== Do this ==
Copy the items below word for word, starting at the line that contains "Click the textarea resize handle" and ending at the line that contains "Click the high".

##### Task material #####

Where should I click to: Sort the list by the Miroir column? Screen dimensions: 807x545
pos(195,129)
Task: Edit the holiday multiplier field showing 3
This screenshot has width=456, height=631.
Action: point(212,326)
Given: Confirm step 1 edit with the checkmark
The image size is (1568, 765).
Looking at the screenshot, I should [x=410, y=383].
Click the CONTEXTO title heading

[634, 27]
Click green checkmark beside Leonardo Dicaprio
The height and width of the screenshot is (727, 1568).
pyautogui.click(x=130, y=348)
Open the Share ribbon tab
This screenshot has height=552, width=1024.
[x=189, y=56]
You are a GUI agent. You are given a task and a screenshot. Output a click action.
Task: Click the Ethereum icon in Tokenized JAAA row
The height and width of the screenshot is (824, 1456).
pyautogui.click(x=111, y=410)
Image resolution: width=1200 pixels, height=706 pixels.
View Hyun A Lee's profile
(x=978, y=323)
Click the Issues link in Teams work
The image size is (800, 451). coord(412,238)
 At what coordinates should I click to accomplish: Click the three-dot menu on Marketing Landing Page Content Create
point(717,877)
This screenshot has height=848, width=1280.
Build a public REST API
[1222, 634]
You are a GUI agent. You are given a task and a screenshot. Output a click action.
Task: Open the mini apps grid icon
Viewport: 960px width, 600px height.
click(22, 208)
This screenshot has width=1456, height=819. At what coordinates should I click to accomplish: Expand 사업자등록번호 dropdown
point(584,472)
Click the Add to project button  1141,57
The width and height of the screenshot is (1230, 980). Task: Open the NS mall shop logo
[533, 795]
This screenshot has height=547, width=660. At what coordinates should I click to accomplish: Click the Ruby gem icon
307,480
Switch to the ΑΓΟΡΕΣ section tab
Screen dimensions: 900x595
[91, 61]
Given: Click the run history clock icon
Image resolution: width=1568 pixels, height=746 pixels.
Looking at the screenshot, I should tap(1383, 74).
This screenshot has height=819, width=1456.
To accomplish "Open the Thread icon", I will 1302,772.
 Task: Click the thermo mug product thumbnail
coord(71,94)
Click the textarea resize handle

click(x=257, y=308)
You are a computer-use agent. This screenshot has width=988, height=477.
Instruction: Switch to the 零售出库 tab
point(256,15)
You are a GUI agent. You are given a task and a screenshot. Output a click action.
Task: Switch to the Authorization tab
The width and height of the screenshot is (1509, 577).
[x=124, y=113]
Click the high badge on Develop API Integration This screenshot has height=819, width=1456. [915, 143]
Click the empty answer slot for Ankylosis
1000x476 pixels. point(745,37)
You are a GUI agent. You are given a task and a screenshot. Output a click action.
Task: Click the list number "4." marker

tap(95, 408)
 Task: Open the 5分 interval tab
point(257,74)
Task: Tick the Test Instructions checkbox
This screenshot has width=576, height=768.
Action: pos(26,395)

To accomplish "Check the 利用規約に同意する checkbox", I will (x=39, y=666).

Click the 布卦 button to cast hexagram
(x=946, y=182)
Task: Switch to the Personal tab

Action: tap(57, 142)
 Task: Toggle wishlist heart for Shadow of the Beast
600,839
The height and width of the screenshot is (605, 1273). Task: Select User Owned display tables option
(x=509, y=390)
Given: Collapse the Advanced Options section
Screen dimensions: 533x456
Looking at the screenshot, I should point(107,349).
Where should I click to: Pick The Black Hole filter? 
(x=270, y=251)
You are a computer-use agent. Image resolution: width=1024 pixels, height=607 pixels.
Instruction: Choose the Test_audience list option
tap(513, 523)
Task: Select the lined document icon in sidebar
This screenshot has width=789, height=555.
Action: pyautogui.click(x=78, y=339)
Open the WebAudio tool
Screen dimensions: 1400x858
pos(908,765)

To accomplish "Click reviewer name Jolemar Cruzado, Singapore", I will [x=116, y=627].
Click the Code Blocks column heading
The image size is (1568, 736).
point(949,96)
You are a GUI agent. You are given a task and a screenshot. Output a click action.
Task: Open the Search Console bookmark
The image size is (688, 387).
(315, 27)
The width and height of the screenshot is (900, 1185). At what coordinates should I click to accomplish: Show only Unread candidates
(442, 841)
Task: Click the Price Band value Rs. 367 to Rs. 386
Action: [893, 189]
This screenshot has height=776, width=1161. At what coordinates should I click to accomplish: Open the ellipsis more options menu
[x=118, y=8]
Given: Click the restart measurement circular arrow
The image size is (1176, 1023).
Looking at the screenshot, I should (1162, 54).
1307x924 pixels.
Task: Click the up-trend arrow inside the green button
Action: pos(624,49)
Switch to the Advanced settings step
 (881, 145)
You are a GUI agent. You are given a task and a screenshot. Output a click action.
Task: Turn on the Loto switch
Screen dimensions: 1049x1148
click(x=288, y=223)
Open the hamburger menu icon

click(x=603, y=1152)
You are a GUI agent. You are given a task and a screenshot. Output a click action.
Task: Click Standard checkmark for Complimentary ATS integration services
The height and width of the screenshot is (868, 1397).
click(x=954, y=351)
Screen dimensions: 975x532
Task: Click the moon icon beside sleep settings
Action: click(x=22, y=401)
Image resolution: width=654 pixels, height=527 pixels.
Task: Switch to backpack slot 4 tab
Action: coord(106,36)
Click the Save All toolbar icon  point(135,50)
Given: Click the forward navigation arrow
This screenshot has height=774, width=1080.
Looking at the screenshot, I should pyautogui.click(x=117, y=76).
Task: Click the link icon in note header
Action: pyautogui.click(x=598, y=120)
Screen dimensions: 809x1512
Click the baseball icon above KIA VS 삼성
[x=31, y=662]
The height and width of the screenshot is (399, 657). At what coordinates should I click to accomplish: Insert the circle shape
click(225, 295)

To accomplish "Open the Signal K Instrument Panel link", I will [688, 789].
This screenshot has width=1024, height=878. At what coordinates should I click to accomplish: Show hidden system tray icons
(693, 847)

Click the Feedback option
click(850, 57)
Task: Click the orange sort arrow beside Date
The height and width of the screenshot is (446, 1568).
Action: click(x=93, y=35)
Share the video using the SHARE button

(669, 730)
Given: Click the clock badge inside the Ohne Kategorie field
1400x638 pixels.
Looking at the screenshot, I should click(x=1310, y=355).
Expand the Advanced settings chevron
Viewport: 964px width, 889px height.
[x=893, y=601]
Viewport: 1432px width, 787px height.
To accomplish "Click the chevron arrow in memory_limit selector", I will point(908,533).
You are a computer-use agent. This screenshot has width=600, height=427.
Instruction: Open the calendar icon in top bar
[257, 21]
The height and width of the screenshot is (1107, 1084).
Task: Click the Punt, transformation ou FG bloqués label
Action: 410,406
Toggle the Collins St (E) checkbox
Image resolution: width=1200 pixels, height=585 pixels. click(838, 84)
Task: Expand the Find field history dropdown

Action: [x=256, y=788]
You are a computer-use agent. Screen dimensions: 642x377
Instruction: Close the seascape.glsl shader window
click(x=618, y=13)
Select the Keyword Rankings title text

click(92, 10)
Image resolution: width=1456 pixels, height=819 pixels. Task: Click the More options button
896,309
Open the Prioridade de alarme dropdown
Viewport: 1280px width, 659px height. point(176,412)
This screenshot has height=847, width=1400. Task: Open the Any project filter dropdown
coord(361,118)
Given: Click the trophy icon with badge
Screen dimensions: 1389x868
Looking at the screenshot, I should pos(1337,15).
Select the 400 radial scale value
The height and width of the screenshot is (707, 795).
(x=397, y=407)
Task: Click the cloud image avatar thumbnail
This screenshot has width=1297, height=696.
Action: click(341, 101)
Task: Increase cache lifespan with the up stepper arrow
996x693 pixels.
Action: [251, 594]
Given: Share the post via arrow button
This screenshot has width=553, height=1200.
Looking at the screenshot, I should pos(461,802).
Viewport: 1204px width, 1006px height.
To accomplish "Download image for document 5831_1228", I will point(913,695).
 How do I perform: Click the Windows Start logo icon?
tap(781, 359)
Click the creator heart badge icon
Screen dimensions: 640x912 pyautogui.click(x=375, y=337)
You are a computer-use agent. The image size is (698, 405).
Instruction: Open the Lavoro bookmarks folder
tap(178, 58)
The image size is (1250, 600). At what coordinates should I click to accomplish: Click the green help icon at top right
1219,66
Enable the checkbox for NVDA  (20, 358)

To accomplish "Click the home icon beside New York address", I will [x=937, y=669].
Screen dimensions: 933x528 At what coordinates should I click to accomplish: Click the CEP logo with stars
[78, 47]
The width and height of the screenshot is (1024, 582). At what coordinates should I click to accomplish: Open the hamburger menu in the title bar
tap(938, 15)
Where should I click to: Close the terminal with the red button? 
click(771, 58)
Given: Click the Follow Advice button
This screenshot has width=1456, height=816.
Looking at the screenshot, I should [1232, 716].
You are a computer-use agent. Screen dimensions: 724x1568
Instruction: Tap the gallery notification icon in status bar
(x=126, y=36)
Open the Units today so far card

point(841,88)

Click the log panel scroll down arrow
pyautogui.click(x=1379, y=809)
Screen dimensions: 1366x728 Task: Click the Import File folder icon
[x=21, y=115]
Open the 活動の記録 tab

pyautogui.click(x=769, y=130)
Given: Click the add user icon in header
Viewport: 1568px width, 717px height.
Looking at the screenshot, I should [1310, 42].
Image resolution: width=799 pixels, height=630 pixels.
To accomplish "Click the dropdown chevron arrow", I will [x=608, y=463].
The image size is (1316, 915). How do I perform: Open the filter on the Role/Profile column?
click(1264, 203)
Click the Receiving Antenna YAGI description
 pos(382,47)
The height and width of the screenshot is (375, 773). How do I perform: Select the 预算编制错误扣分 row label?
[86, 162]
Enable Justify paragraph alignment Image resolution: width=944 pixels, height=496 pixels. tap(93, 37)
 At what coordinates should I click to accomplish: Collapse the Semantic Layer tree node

#####

== Task answer ==
Click the textarea resize handle

click(x=257, y=308)
You are a computer-use agent. This screenshot has width=988, height=477.
Instruction: Switch to the 零售出库 tab
point(256,15)
You are a GUI agent. You are given a task and a screenshot. Output a click action.
Task: Switch to the Authorization tab
The width and height of the screenshot is (1509, 577).
[x=124, y=113]
Click the high badge on Develop API Integration This screenshot has height=819, width=1456. [915, 143]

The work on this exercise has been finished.